In a blow to the church and the state of Hawaii, an Intermediate Court of Appeals panel said that the state violated its own rules in allowing construction of the $117 million project to move forward without requiring the church to do an archaeological inventory survey first.

The court called it a “critical” error. The project has been under development for a decade.

The ruling follows a September injunction that barred the church from removing any more burial remains from the construction site. In 2009, 69 human remains were uncovered, a number of them determined to be Native Hawaiian, according to the court.
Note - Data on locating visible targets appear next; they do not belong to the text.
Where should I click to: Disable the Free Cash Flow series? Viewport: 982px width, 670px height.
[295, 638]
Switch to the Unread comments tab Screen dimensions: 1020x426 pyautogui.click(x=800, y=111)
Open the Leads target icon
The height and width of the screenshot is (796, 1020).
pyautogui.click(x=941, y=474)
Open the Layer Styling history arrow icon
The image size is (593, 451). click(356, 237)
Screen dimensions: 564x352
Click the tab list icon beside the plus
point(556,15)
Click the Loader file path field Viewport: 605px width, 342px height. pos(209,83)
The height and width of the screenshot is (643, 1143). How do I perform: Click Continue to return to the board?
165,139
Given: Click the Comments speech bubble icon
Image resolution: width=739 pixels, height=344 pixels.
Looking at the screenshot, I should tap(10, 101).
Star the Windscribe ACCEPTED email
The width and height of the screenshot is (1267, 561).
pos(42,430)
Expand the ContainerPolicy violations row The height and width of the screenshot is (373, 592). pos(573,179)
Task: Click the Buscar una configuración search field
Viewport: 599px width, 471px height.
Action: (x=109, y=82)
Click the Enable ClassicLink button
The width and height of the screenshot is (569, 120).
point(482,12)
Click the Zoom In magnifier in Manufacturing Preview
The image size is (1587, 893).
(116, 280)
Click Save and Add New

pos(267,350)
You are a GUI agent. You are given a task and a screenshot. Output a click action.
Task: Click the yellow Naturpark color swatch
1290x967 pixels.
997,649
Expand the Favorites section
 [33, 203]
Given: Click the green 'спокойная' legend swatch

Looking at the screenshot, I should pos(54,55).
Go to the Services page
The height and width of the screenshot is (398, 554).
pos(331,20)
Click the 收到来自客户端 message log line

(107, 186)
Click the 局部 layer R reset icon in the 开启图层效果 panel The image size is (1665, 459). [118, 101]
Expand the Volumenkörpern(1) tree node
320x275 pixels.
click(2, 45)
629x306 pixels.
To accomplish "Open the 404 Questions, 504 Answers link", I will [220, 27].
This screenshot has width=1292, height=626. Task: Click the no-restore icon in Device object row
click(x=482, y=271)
Earlier this year, it was discovered that about 600 sets of remains had also been unearthed.

The church told Hawaii News Now in August that the remains, many of them in coffins, were being stored on the church property.

The court ruling raises questions about whether those burials will now have to be reinterred in their original burial sites, where the multipurpose center is supposed to be built, while the church completes an archaeological survey.

Dana Naone Hall, who brought the lawsuit and is represented by the Native Hawaiian Legal Corporation and Maui attorney Isaac Hall, said that those details are expected to be determined when the case goes back to the First Circuit Court.

She said that with an AIS, the Oahu Island Burial Council will be an integral part of the preservation review process and have power in making decisions about how to treat burial remains. Up until now, she said, the council had been shut out of the process by the state. The state had granted the church a disinterment permit to remove all the burials it encountered during construction. The Oahu Island Burial Council can make decisions about whether or not burials should be disturbed.

The church’s pastor, Kahu Curt Kekuna, did not respond to an interview request. But William Haole, chair of the church’s Board of Trustees, issued a statement saying that the church was reviewing the decision and conferring with its attorneys to determine its options.

Earlier, church officials had argued that Hawaiian burial law didn't apply because they were Christian burials.

But the appeals panel said burial law applies regardless of race, religion or cultural origin.

Hall, who has relatives buried at the site, has been fighting for years to protect Native Hawaiian burial rights. She called the case “painful,” and the ruing a “monumental opinion.”

“I’m hoping that the Intermediate Court of Appeals’ opinion is going to help put a stop to the way of doing business here when it comes to historic preservation,” she said. “And I believe that it will have a tremendous impact on righting the process. And I think that by now, I would think that developers would see that it is less time consuming and less costly to follow the legal process.”

The case shows the far-reaching impacts of a Hawaii Supreme Court decision in August for the Honolulu rail project. That ruling concluded the State Historic Preservation Division failed to follow its own rules in allowing an archaeological inventory survey to be completed in four phases — construction was allowed to begin on each rail segment following survey work. That case was also brought by the Native Hawaiian Legal Corporation.

The court based this week’s ruling on the rail case.

“Based on Kaleikini, we conclude that the SHPD should have required Kawaiahao Church to complete an AIS before concurring in the MPC Project and that the SHPD violated its own rules in failing to require an AIS before permitting the project to go forward,” the judges wrote.

Wailliam Aila, chair of the Department of Land and Natural Resources, which oversees SHPD, said that he hadn’t seen the ruling yet, so couldn’t comment at this time.

Hall said developers and the state could avoid future problems if they followed Hawaii's burial laws.

“Had (the AIS) been done in the beginning, we would not have this terribleness we are in now,” she said. “For 10 years, I have watched the erosion of pre-historic and historic burial sites. And this decision reverses this dangerous trend.”